I am writing to express my deep concerns as a concerned investor regarding FINRA's recent request for the relaxation of margin requirements in response to the current inflationary period. While I understand that financial regulators must adapt to changing economic conditions, I firmly believe that granting such a request could jeopardize market stability and the protection of individual investors, as evidenced by past real-world examples. 

Increased Risk - Market Volatility during COVID-19 Pandemic (2020): 
The onset of the COVID-19 pandemic saw unprecedented market volatility. To address this, some regulators temporarily adjusted margin requirements. Although this was not directly tied to inflation, it demonstrates the risks associated with relaxing margin requirements during crises. Investors took on excessive leverage, contributing to heightened market instability. 

Market Stability - Lessons from the Financial Crisis of 2008: 
The 2008 financial crisis serves as a stark reminder of the importance of maintaining market stability through robust regulatory measures. The crisis resulted from excessive leverage and a lack of oversight. In response, regulators implemented stricter rules and margin requirements to prevent a similar catastrophe. 

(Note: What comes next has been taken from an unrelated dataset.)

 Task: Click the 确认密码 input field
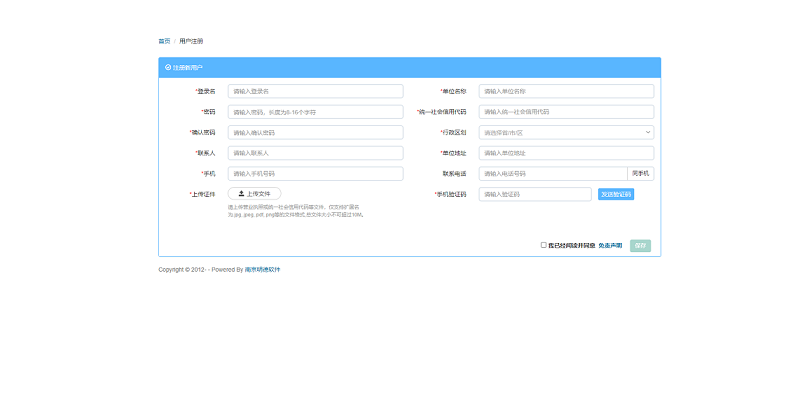point(315,132)
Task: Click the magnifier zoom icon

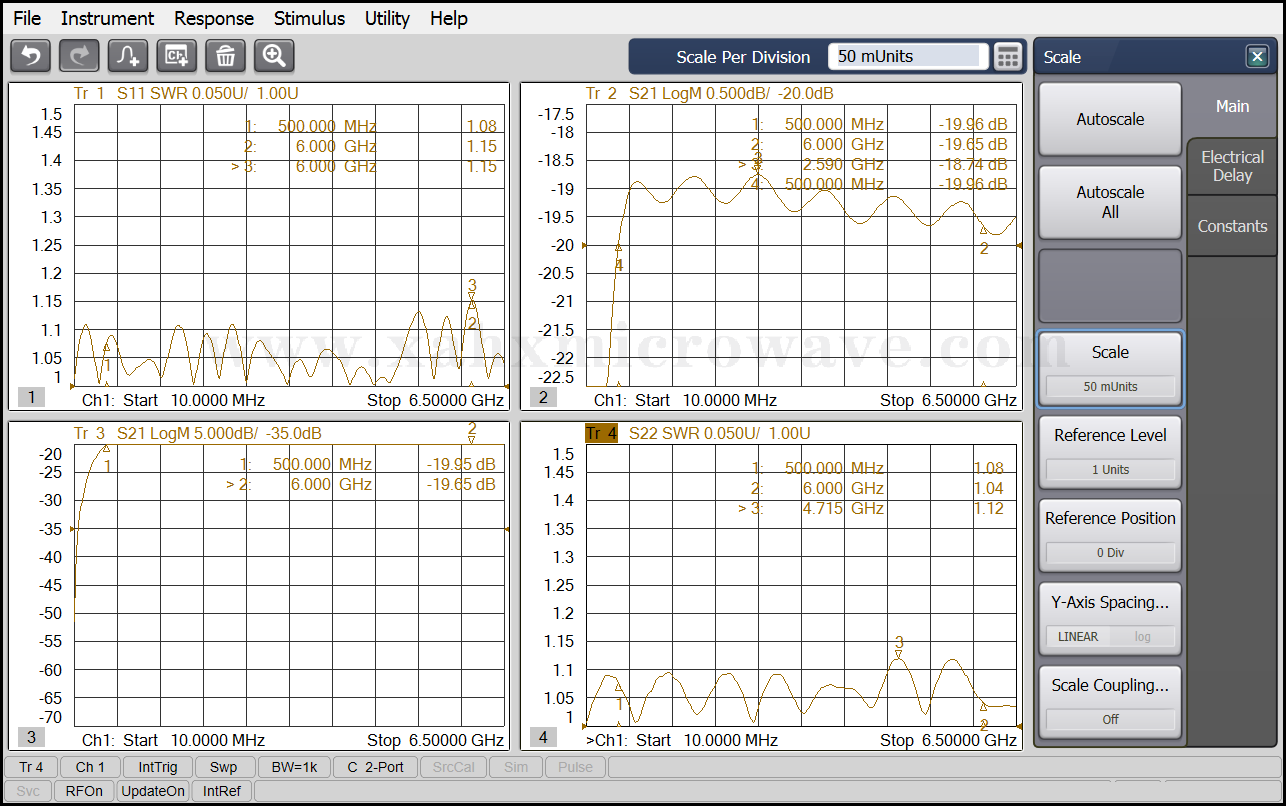Action: pyautogui.click(x=274, y=56)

Investor Protection - Safeguarding Against Ponzi Schemes and Unscrupulous Practices: 
Numerous cases of Ponzi schemes and investment frauds have left investors financially devastated. Regulatory bodies, including the SEC, aim to protect investors by implementing rules that mandate clear disclosures and suitability assessments. In instances involving risky non-traditional investments, regulators may tighten regulations to safeguard investors. 

Long-Term Economic Health - The Dodd-Frank Act (2010): 
Following the 2008 financial crisis, the Dodd-Frank Wall Street Reform and Consumer Protection Act was enacted in 2010. This comprehensive legislation aimed to promote long-term economic health by imposing stricter regulations on various aspects of the financial industry, including derivatives trading and consumer protection. 

I implore the SEC to consider the concerns of individual investors like myself, who rely on the stability and fairness of the financial markets. While regulatory flexibility is essential, it should not come at the expense of prudential oversight. The real-world examples cited above underscore the necessity of maintaining stringent regulatory safeguards. 

I appreciate the SEC's mission to protect investors and uphold market integrity. I trust that you will carefully weigh the consequences and make an informed decision that serves the best interests of all market participants, especially individual investors who entrust their savings to the financial markets. 

Thank you for your attention to this matter. I eagerly await the SEC's response and its commitment to ensuring the financial markets' stability and the protection of investors.